Ночная темень залила двор, и озеро, и городок; здесь ложились рано, свет экономили, рано и вставали. Я вышел на крыльцо покурить, Люся вышла за мной.

— Задремали мои душеньки, — сказала она, затягиваясь, — пусть отдохнут. Мать с тобой вечером разговаривала?

— О чем? — спросил я.

— Ты, жилец, не дури. О том, что уезжаем мы сегодня ночью. Что ты так вытаращился? Я и в темноте вижу как кошка, ты так удивляться-то не старайся. Мы все уезжаем, ты тоже.

— Так поезда только проходящие, по расписанию.

— Не волнуйся, нам пломбированный вагон персональный подадут по знакомству, по старой памяти.
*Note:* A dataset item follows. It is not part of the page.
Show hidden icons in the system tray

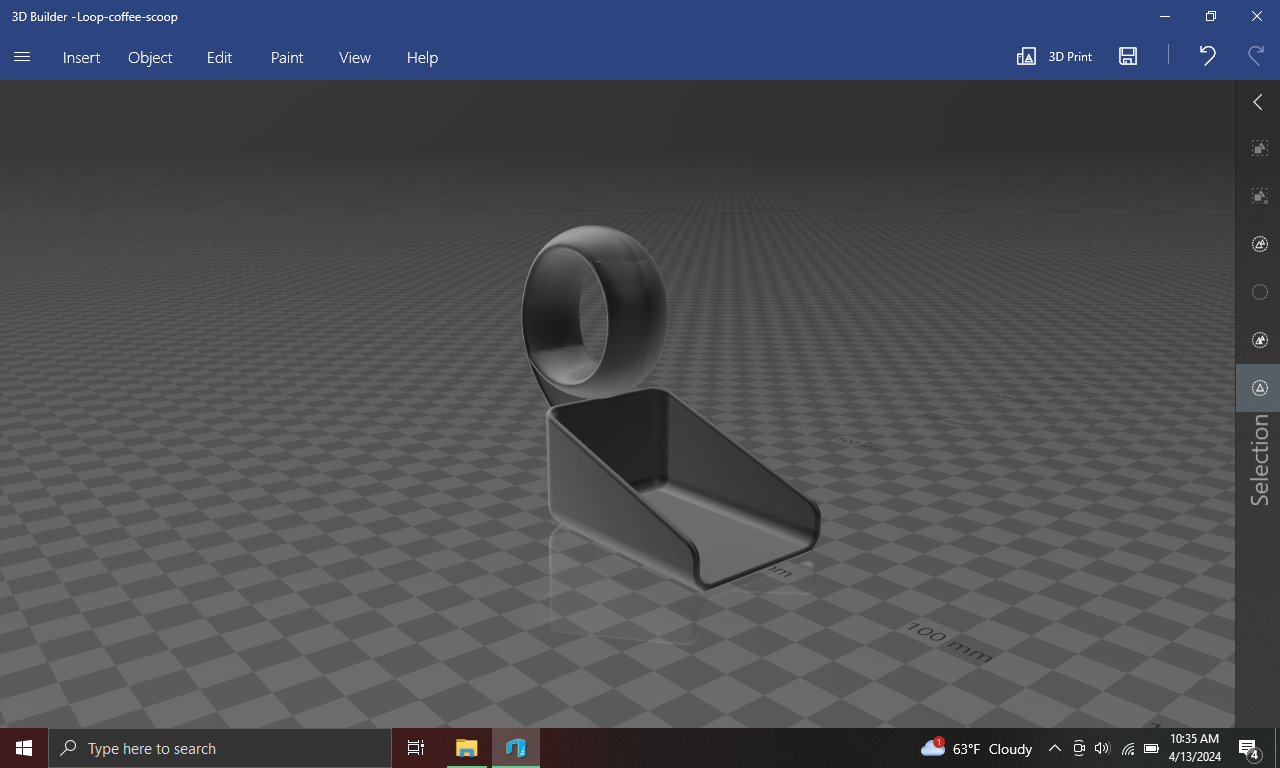coord(1054,748)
Только ты лучше меньше говори, особенно с Таськой, а то лишнее ляпнешь, ты у нас человек искренний, истовый. Вот и мать с Таськой такие. А я трепушка. Мать с сестрой думают, я не знаю, что и я с того света, думают, не помню я, а мне веришь ли, жить еще занятней стало. Хоть и горько, да весело; да я всегда такая была. К тому же Тася наша, ангел небесный, небось, из рая сюда вернулась, а меня-то рогатенькие уже в котел со смолой кипящей подсаживали. Ну всё, больше на этом крылечке не курить. Пойду прилягу. Сосни и ты часа два. Я тебя разбужу.

Не чаял я уснуть, однако, уснул и видел сон. Меня вели по крутой лестнице вверх. Лестница была уличная, врезанная в склон естественного и подправленного человеческими руками рельефа холмистой местности, в боковину чаши, на дне которой находилась маленькая часовня над колодцем, вероятно, артезианским, ухоженный цветник да пара монастырских построек. Я был я и не я, как случается во сне; а был я, похоже на то, некий церковнослужитель высокого ранга, облаченный в лиловое, в тяжелом головном уборе. Меня вели под руки два послушника в черном, почти мальчики. Я подымался медленно, ибо был стар. На площадках с каменными скамьями мы останавливались после каждого марша, — лестница была крутая и длинная со слегка сточенными временем и подошвами ступенями. На одной из каменных скамеек сидели две молоденькие девушки в платочках и рисовали двор внизу и эту лестницу. Они смотрели на меня с любопытством. Я остановился; но они не подошли за благословением к ручке; должно быть, путешествующие по святым местам художницы, несведущие в обрядах и правилах, не знали, что нужно подойти. Пройдя несколько ступеней следующего марша, я обернулся и улыбнулся им, встретившись глазами с их птичьими полудетскими взглядами.

— Не оступитесь, Владыко, — сказал один из послушников.

Я подымался, думая одновременно о Лествичнике и о другой лестнице в гору, оледенелой лестнице Соловков 20-х годов, по которой заставляли священников втаскивать бревна, чтобы потом вместе с бревнами толкать их, полумертвых после подъема, вниз, к подножию, которого редко кто из них достигал живым.